A Dinamarca, que atualmente ocupa a presidência do Conselho da União Europeia, apresentou um projeto de lei que exigiria que plataformas de mensagens criptografadas, incluindo WhatsApp, Signal e Telegram, escaneassem todas as mensagens, fotos e vídeos enviados por usuários.
O projeto, chamado de “Regulamento para Prevenir e Combater o Abuso Sexual Infantil”, ou “Chat Control” por críticos, já teria assegurado o apoio de 19 dos 27 Estados-membros. Para ser aprovado, precisa do apoio de pelo menos 15 países, representando pelo menos 65% da população da UE.
A European Crypto Initiative pediu aos cidadãos que pressionem seus representantes no Parlamento Europeu e afirmou que se reunirá diretamente com reguladores em uma sessão em setembro.
Durov disse que o Telegram preferiria sair de certos mercados a cumprir regulações que violem os princípios éticos da empresa sobre privacidade.
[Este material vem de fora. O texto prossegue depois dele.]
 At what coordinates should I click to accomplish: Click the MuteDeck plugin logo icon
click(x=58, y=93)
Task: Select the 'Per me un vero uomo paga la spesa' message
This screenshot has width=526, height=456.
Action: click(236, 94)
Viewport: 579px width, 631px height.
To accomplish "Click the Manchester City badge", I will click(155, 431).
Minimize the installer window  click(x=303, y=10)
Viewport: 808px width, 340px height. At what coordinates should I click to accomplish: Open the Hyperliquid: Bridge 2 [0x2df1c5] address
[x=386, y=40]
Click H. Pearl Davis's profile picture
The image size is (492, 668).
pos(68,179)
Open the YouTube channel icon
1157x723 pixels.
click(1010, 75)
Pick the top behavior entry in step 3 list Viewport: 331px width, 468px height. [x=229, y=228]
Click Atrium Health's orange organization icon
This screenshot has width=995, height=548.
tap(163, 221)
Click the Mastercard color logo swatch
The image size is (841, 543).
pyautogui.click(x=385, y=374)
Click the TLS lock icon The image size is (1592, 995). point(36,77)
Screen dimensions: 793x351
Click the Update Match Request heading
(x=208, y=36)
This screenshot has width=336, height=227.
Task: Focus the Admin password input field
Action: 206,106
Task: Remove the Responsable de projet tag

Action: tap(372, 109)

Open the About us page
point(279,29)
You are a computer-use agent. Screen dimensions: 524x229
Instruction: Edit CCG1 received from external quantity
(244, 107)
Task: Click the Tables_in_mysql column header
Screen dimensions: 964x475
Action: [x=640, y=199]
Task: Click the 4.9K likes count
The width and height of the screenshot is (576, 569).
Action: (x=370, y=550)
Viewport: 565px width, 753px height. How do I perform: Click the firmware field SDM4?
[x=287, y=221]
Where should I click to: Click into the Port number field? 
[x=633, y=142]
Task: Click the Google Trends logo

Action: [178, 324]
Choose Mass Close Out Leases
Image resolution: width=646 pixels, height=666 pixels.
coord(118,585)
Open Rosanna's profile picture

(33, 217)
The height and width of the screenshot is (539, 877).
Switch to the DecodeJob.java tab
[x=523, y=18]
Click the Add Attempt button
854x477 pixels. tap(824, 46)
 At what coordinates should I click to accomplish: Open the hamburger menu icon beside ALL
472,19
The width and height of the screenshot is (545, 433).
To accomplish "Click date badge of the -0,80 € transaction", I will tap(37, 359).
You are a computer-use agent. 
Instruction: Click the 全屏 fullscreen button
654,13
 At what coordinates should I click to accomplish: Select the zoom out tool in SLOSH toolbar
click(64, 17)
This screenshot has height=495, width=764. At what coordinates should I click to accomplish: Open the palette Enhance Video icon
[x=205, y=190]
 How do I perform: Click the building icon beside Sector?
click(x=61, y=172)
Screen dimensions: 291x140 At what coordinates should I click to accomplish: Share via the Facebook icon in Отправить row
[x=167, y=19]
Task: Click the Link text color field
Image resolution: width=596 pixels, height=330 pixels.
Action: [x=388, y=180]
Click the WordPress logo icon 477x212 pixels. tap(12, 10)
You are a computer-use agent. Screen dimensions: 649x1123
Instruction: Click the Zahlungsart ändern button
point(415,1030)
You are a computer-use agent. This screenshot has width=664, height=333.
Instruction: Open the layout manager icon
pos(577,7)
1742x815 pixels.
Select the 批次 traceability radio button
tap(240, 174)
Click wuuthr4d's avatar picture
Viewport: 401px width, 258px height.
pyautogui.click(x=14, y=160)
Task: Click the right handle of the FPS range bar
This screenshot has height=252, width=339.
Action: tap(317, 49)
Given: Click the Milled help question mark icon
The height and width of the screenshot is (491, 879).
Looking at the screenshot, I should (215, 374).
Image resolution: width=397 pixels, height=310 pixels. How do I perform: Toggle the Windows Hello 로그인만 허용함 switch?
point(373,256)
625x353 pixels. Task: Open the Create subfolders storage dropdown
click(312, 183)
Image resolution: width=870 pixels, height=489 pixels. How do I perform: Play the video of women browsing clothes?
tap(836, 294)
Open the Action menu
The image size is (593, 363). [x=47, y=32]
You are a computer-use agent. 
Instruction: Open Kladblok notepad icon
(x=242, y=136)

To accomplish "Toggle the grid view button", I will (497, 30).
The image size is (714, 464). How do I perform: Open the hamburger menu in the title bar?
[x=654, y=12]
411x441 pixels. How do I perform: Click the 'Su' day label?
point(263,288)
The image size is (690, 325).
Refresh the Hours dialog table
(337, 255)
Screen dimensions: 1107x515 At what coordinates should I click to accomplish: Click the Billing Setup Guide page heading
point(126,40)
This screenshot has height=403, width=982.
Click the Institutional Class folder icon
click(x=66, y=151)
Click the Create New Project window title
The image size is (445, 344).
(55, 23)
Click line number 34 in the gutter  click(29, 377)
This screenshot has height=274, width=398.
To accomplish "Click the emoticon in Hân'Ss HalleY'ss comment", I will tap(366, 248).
“O Telegram preferiria sair de um mercado a enfraquecer a criptografia com portas dos fundos e violar direitos humanos básicos. Diferente de alguns de nossos concorrentes, não trocamos privacidade por participação de mercado”, afirmou.
Na Rússia, seu país natal, o governo tem reprimido aplicativos de mensagens criptografadas, proibindo WhatsApp e Telegram sob a alegação de que seriam usados para fraudes e terrorismo. Também baniu Facebook, Instagram e X.
Em substituição, o governo desenvolveu o aplicativo de mensagens Max, além do VK, uma rede social criada pelo próprio Durov. Ele deixou o VK em 2014, após se recusar a entregar dados de usuários sobre manifestantes ucranianos que protestavam contra o presidente pró-Rússia Viktor Yanukovych.
O Max, que integra serviços governamentais e pagamentos peer-to-peer diretamente no app, vem sendo acusado de armazenar dados de usuários, incluindo listas de contatos, metadados, endereços IP e registros de horário, e disponibilizar essas informações às autoridades. Celulares vendidos na Rússia virão com o aplicativo pré-instalado a partir de 1º de setembro.
Em todo o mundo, aplicativos de mensagens criptografadas estão sob crescente pressão para comprometer a privacidade. Seja em países cada vez mais autoritários ou sob a justificativa legítima de proteção infantil, a privacidade dos usuários, uma vez perdida, dificilmente é recuperada. O caso de Durov, mesmo avançando a passos lentos, certamente terá implicações sobre como os aplicativos de mensagens serão regulamentados e poderão se desenvolver.